Granule (cell biology)
In cell biology, a granule is a small particle barely visible by light microscopy. The term is most often used to describe a secretory vesicle containing important components of cell phyisology.[1] Examples of granules include granulocytes, platelet granules, insulin granules, germane granules, starch granules, and stress granules.
In leukocytes
A group of leukocytes, called granulocytes, are white blood cells containing enzyme granules that play a significant role in the immune system. Granulocytes include neutrophils, eosinophils, and basophils which attack bacteria or parasites, and respond to allergens.

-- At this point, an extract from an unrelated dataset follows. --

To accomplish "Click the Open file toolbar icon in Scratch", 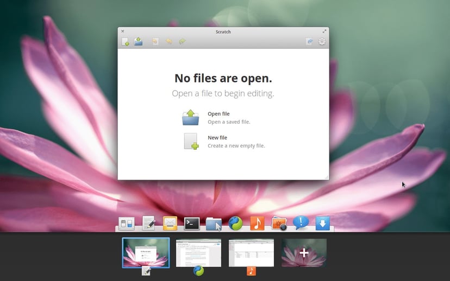I will 139,42.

Each type of granulocyte contains enzymes and chemicals tailored to its function.[1]
Neutrophils for example, contain primary granules, secondary granules, tertiary granules, and secretory vesicles. Primary vesicles, also known as azurophilic granules, secrete hydrolytic enzymes including elastase, myeloperoxidase, cathepsins, and defensins that aid in pathogen distruction. Secondary granules, or specific granules, in neutrophils contain iron-binding protein lactoferrin. Tertiary granules contain matrix metalloproteinases. [2][3]
Other immune cells, such as natural killer cells, contain granular enzymes, including perforin and proteases which can lead to the lysis of neighboring cells.[2]
The process by which granule contents are released is known as degranulation. This tightly controlled process is initiated by immunological stimuli and results in the movement of granules to the cell membrane for fusion and release.[2]
In platelets
The granules of platelets are classified as dense granules and alpha granules.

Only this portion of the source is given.